Alonso e una scelta da rispettare
Il ritorno di Alonso alla McLaren, già.
Era ovviamente una cosa decisa da mesi, diciamo dall’estate.
Io credo significhi tanto il fatto che un marchio come Honda abbia voluto legare il suo ritorno in Formula Uno alla figura di Fernando.
Trovo infantili, per usare un eufemismo, i tentativi di sminuire la portata dell’operazione.
Che poi si tratti di una scelta vincente, diciamo nel medio termine, è tutto da verificare.
Di sicuro un ferrarista equilibrato si chiede (e non da oggi) come mai Alonso tra le difficoltà di Maranello e il mistero di Woking abbia optato per la seconda soluzione.
Libero ognuno di dare la risposta che preferisce, ci mancherebbe.
Così come (l’ho sempre scritto) il giudizio sul ‘personaggio’ Fernando è aperto a qualunque interpretazione.
Ma sul pilota no.
Nel senso che Fernando è un grande campione e ve lo sentirete dire da Vettel-Hamilton-Raikkonen-Rosberg eccetera eccetera. Il carattere, quando si parla dell’autista, non conta e non c’entra.
Sono diventato vecchio e persino famoso sforzandomi di sostenere una antichissima tesi.
Il tale ti può anche stare sui coglioni e puoi trovarlo deplorevole negli atteggiamenti, ma se nel fare il suo mestiere è bravo tu devi riconoscere che è bravo.
Vale in ufficio, a scuola, in fabbrica. Vale anche all’interno di una Scuderia di Formula Uno.
Per questo io ho un grandissimo rispetto per Alonso e seguirò con attenzione la sua avventura bis in McLaren.
Non mi sono mai ‘zerbinato’ quando guidava la Ferrari, per la quale farò sempre il tifo. Speravo ci regalasse almeno un titolo mondiale. Non ci è riuscito e mi dispiace. Ora che è un ex in Rosso, curiosamente qua e là affiora, mediaticamente, un simpatico revisionismo.

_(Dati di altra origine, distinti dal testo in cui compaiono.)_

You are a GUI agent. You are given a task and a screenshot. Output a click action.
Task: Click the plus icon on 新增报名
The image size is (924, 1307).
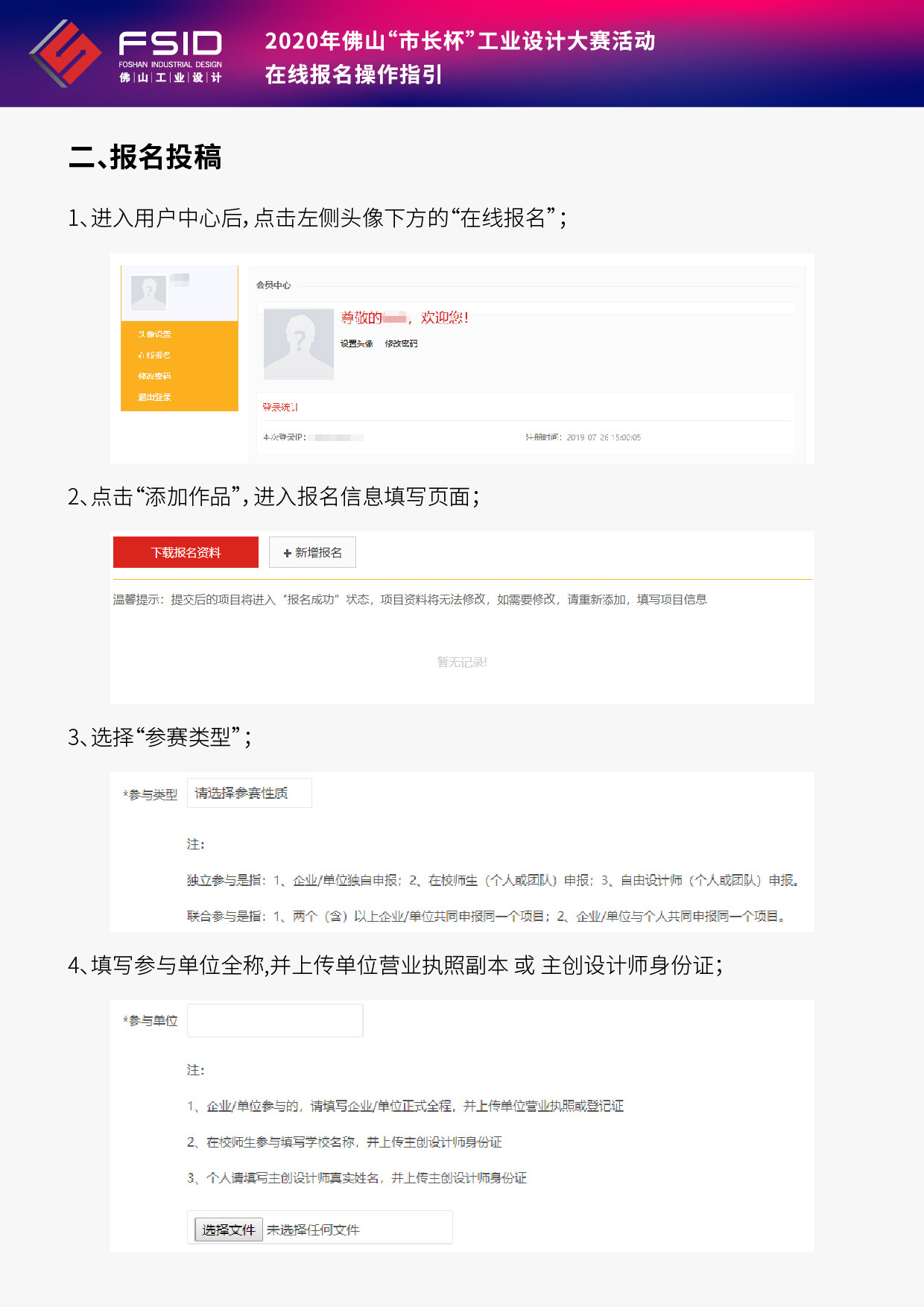coord(288,553)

Ahi serva Italia di dolore ostello! (tra parentesi, Dante davvero aveva capito ogni cosa del nostro Dna).
Ho trovato ridicoli gli atteggiamenti dei fans sfegatati (quelli che se non scrivevi che Alonso era il più grande all time ti prendevano per un nemico). In Spagna, dove credono che l’automobilismo sia nato nel 2001, tanti faticano a capire. Me ne farò una ragione, tanto ormai è tardi per tentare l’ennesima, inutile spiegazione.
Ho trovato ridicoli anche gli atteggiamenti degli anti. Tra l’altro, il ragionamento è banalissimo, nonché doppio. Se Alonso fosse una pippa, i titoli di Vettel cosa varrebbero, dove starebbe la grandezza di Seb? E se Vettel fosse una pippa, contro chi Fernando avrebbe perso per un quadriennio? Contro Magilla Gorilla?
Scusate la citazione da interista nostalgico.
Io non sono una pirla.
Nemmeno chi qui mi frequenta, oso sperare.